If you're serious about avoiding questionable fish and shellfish -- questionable in the sense of overfished or otherwise endangered -- you might want to get the updated Seafood Watch Pocket Guide. Monterey Bay Aquarium's Seafood Watch is one of the most respected sustainable seafood advisory programs. ...
Have you been avoiding swordfish since the some-think-ill-advised "Give swordfish a break" PR campaign a few years ago? Then you need this guide. Or you can search the Seafood Watch Web site for information on your favorite fish.
For instance, if you look up "salmon," you'll find wild-caught salmon is rated "best choice," while farm-raised is labeled "avoid."
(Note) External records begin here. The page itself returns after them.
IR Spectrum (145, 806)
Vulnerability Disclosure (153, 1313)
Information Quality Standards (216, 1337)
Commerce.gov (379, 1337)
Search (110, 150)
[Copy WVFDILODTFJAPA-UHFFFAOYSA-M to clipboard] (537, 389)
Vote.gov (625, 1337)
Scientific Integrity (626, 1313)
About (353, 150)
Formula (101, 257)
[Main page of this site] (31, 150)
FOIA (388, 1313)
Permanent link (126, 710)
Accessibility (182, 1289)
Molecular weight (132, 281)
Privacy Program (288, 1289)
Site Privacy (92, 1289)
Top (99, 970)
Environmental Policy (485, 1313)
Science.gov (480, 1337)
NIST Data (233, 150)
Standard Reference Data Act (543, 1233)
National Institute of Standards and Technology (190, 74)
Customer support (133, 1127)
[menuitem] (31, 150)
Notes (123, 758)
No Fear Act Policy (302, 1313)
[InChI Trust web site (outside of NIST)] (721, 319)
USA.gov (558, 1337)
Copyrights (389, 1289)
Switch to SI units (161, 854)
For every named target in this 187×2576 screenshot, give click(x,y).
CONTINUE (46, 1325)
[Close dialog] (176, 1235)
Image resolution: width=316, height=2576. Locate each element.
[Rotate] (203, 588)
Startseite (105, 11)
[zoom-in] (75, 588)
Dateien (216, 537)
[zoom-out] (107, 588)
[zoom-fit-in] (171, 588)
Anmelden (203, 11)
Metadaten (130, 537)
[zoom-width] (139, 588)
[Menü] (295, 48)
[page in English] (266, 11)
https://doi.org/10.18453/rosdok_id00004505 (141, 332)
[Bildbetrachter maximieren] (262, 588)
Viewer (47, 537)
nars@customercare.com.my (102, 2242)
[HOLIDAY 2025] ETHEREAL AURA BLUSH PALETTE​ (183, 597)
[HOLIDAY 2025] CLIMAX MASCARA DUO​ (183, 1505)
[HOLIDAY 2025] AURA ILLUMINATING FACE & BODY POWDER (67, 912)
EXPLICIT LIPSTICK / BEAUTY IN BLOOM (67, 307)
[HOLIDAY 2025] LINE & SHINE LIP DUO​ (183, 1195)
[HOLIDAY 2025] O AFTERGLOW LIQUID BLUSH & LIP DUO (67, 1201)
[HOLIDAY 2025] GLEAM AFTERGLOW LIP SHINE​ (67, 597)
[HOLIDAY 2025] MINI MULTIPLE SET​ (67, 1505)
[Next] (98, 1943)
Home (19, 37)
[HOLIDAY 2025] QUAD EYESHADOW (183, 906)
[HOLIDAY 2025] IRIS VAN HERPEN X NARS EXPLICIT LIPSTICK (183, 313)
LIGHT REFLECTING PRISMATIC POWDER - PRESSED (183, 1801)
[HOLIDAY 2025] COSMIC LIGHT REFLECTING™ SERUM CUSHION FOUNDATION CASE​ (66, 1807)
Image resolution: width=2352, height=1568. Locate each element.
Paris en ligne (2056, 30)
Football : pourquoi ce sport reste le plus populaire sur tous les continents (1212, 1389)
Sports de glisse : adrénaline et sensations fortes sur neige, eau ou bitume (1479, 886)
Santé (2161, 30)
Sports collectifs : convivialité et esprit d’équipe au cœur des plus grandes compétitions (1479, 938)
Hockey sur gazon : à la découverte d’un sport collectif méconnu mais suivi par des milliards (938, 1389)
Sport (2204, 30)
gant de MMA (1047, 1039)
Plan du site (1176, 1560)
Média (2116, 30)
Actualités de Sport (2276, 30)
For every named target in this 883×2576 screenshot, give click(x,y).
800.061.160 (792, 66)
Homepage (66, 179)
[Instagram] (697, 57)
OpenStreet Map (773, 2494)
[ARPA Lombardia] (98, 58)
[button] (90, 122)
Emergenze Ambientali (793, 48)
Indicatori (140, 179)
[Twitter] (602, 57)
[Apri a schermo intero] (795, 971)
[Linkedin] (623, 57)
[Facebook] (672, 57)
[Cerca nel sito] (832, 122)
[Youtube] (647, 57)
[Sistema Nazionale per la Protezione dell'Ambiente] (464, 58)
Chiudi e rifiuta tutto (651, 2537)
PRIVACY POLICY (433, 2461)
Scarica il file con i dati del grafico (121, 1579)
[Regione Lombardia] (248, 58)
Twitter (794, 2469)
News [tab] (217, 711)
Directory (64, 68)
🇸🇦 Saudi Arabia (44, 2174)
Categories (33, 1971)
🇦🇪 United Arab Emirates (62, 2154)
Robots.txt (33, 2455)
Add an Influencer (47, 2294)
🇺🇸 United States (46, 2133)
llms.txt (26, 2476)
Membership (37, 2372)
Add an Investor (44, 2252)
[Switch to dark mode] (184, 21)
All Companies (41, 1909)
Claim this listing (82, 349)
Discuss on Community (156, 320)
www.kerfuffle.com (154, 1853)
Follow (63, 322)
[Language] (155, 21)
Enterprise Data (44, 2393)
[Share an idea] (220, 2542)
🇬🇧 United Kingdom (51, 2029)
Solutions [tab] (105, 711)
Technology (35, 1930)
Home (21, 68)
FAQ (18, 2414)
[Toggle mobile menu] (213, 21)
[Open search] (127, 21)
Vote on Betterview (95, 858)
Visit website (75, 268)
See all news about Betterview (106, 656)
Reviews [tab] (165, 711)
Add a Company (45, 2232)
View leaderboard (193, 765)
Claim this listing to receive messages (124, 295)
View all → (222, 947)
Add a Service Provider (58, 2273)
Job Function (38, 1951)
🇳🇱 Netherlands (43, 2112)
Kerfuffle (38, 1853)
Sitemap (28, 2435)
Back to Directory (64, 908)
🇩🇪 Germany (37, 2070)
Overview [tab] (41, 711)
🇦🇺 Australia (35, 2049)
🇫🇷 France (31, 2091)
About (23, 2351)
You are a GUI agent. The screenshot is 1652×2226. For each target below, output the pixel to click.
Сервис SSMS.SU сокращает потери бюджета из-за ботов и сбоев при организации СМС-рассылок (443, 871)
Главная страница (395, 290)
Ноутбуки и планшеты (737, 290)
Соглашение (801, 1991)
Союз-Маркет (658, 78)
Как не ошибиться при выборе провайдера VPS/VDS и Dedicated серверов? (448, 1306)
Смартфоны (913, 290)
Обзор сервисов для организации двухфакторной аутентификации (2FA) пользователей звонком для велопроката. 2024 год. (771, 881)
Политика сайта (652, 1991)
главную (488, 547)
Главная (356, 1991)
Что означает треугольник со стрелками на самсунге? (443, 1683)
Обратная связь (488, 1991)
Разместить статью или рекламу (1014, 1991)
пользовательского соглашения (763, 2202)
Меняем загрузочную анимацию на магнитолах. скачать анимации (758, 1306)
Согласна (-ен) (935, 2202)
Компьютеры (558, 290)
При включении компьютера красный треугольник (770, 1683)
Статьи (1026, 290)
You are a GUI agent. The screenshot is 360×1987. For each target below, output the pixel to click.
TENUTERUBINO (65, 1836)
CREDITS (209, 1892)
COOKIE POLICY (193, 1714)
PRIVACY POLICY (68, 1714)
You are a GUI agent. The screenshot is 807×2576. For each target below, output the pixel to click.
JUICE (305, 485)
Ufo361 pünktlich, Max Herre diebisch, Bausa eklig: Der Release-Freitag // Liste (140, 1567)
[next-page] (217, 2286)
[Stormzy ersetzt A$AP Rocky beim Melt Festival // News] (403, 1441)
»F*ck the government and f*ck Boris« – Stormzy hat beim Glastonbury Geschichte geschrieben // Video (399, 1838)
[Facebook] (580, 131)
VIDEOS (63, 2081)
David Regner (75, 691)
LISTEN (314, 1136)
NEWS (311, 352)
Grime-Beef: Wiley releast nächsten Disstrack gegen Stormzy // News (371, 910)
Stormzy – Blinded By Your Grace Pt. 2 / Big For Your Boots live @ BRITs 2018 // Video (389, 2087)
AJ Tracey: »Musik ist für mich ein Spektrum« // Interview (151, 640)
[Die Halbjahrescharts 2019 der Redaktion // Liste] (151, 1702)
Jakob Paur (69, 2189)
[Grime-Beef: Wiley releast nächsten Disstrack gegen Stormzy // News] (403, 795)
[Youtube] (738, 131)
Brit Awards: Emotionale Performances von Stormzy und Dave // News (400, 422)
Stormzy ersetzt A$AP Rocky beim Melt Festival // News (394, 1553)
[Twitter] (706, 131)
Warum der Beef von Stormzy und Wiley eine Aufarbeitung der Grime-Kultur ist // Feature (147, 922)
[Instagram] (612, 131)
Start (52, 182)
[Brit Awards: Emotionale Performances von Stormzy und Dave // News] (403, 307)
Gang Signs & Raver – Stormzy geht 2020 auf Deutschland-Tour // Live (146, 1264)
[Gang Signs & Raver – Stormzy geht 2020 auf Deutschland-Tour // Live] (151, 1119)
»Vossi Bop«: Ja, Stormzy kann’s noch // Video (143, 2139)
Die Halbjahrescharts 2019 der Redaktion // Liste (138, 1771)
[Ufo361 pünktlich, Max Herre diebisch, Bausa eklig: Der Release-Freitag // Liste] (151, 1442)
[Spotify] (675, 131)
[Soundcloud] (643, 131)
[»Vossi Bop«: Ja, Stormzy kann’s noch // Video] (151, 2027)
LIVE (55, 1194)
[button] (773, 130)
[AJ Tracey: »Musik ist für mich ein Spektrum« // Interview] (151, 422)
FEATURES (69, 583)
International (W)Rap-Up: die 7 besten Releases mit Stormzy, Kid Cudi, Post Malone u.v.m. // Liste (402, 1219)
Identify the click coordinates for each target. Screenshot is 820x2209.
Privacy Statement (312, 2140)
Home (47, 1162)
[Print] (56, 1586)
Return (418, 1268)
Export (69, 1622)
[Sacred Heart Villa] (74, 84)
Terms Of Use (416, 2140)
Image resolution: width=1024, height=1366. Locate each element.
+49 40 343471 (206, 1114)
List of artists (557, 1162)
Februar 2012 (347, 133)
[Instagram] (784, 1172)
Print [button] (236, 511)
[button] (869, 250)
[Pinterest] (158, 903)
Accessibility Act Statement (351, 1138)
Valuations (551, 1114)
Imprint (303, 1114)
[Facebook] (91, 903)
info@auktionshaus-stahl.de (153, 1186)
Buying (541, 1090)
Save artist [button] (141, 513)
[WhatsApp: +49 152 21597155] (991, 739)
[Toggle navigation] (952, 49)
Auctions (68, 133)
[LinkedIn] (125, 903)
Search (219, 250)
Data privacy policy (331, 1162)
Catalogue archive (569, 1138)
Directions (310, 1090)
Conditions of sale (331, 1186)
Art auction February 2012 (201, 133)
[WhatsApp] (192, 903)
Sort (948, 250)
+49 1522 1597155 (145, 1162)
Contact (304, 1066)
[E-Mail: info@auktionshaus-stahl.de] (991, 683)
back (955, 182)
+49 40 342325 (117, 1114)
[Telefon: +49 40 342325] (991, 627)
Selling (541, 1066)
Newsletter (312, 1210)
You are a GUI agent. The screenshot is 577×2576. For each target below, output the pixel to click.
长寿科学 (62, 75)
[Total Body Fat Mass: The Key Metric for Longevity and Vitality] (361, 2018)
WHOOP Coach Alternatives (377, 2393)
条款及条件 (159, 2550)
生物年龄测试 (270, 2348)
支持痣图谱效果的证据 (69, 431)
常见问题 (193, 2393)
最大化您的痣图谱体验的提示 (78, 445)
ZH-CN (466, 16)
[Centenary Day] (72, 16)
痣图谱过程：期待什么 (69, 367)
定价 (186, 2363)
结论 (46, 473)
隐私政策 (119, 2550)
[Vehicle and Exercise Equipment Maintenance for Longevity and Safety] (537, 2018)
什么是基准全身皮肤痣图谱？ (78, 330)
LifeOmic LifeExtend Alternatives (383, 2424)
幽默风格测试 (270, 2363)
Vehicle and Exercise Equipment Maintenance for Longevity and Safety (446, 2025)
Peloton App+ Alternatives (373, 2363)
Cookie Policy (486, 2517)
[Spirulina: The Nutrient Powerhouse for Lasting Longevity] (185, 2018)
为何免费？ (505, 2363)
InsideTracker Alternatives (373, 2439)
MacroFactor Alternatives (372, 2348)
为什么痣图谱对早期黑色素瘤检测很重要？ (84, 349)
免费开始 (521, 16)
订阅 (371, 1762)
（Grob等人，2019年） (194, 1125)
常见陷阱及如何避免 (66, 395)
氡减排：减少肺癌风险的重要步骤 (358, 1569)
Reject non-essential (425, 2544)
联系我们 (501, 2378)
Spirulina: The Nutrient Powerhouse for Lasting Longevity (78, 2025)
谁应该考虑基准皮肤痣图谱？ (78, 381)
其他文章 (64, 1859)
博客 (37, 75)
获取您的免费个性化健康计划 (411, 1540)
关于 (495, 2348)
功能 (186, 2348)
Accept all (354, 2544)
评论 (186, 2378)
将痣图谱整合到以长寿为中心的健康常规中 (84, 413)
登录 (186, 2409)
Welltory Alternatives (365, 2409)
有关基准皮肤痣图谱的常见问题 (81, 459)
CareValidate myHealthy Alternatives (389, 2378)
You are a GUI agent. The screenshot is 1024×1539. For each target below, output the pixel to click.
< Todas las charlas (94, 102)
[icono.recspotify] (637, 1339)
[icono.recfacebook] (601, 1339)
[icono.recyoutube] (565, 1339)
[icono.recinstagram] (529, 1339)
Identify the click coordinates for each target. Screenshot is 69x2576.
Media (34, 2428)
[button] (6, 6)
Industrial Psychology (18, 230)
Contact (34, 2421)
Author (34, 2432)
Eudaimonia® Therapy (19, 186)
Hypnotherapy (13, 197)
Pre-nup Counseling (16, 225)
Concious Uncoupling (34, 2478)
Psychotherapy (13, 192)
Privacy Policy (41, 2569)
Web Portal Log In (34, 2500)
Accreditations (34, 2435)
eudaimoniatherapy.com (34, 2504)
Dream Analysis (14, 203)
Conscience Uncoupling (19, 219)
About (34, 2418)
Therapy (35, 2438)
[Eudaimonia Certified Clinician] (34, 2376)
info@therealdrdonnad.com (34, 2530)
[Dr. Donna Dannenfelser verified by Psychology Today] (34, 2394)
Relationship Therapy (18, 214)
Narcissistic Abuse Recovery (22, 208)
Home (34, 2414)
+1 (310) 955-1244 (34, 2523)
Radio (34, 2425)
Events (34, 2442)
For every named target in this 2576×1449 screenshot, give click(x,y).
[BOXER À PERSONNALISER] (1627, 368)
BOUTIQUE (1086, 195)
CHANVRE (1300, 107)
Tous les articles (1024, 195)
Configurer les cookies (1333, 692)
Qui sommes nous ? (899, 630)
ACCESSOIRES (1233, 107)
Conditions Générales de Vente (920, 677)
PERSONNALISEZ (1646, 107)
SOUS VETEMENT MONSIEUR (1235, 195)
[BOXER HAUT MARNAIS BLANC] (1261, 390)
It has nothing to do with taste. "Pollution, chemicals, parasites and non-native farmed fish that escape from salmon farms can impact native salmon populations in the surrounding areas," the Web site explains.
Crab? The best choices are Dungeness, stone and Kona, while our blue crab is considered a "good alternative." The only "avoid" is king crab.
As for Chilean sea bass, the fish that started the discussion, its status has changed somewhat. Here's what the Web site says:
"In March 2004, Chilean seabass from the South Georgia Patagonian Toothfish Longline Fishery was certified as sustainable to the standard of the Marine Stewardship Council (MSC). However, the amount of certified product available is only a small portion of the total Chilean seabass catch. Legitimate sources are required to have the MSC "Chain of Custody" certification and purveyors should be able to produce this when asked. Without proof of this certification, consumers should not purchase Chilean seabass."
And swordfish? Seafood Watch is fine with it as long as it's domestic. (Canadian is also OK.)